» **What the task requires**:
Look through the material below and show every line with the word "will".

[Data for processing Boundary: Start]

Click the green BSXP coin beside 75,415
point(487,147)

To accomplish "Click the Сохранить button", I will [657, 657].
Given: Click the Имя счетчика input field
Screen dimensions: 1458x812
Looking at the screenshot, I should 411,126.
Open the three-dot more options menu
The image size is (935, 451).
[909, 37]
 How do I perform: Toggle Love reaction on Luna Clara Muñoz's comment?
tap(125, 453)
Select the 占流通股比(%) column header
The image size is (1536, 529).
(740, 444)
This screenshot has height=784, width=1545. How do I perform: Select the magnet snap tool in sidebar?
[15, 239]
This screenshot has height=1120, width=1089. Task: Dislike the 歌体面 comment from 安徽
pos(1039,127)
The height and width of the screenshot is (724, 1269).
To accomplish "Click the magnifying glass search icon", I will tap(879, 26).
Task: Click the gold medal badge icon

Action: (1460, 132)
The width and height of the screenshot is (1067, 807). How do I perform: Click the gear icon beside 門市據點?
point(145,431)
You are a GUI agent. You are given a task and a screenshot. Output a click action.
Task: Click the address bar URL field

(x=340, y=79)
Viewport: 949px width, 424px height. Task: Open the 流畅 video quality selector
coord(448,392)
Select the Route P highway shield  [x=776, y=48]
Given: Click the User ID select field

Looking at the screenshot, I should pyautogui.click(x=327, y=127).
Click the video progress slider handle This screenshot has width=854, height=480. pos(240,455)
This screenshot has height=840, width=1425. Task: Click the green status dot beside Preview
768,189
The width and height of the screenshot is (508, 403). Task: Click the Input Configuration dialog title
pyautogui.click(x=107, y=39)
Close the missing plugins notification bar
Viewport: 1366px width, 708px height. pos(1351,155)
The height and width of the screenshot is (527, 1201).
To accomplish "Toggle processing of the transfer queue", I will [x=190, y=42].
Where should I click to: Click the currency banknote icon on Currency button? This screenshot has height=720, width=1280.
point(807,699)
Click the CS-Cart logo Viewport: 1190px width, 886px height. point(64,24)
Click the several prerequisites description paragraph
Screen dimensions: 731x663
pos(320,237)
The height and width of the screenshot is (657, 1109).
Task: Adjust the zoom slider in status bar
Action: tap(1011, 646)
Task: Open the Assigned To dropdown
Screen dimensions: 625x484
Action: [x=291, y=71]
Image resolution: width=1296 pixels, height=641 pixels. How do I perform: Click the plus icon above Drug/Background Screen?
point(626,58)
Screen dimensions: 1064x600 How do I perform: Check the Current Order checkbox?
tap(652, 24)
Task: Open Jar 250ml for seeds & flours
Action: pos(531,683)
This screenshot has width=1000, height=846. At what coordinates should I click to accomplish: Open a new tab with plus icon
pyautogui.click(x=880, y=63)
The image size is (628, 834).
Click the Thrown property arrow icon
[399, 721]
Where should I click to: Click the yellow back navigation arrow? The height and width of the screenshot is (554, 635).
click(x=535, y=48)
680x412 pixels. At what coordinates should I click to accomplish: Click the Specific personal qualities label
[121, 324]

[Data for processing Boundary: End]

» **Answer to this problem**:
To accomplish "Click the Сохранить button", I will [657, 657].
To accomplish "Click the magnifying glass search icon", I will tap(879, 26).
To accomplish "Toggle processing of the transfer queue", I will [x=190, y=42].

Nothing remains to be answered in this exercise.